How To Multiply A Single Value With Vera FX

All aspects of programming on the Commander X16.
Post Reply
Manannan
Posts: 78
Joined: Fri Oct 14, 2022 7:23 am

How To Multiply A Single Value With Vera FX

Post by Manannan »

Hi All,

I have being having trouble using the multiplier in VERA FX.

I have tried to follow the examples in the manual, tutorial and forum but I have had much luck.

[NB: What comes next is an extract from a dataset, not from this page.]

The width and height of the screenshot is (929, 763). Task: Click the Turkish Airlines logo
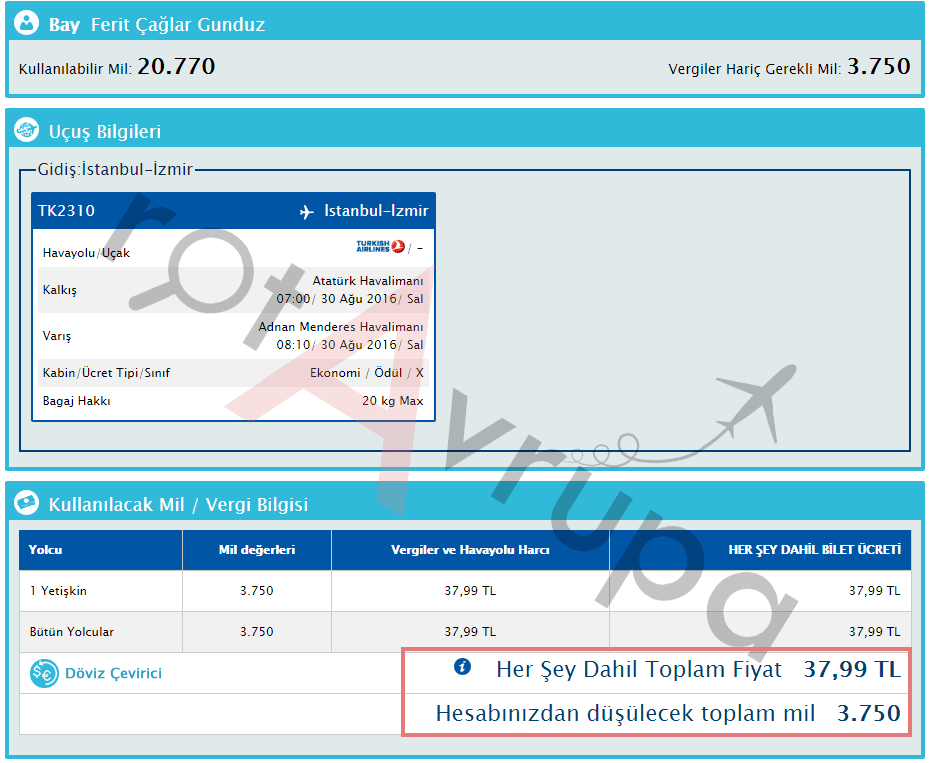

My understanding was that you could load some values into the cache and multiply them and they should appear in the cache?
Is that wrong?

My goal is to speed up my code by replacing a call to a multiply function written in C with a function that uses VERA to achieve the same thing.

All I want to do is be able to write a function which is able to multiply two 16 bit numbers.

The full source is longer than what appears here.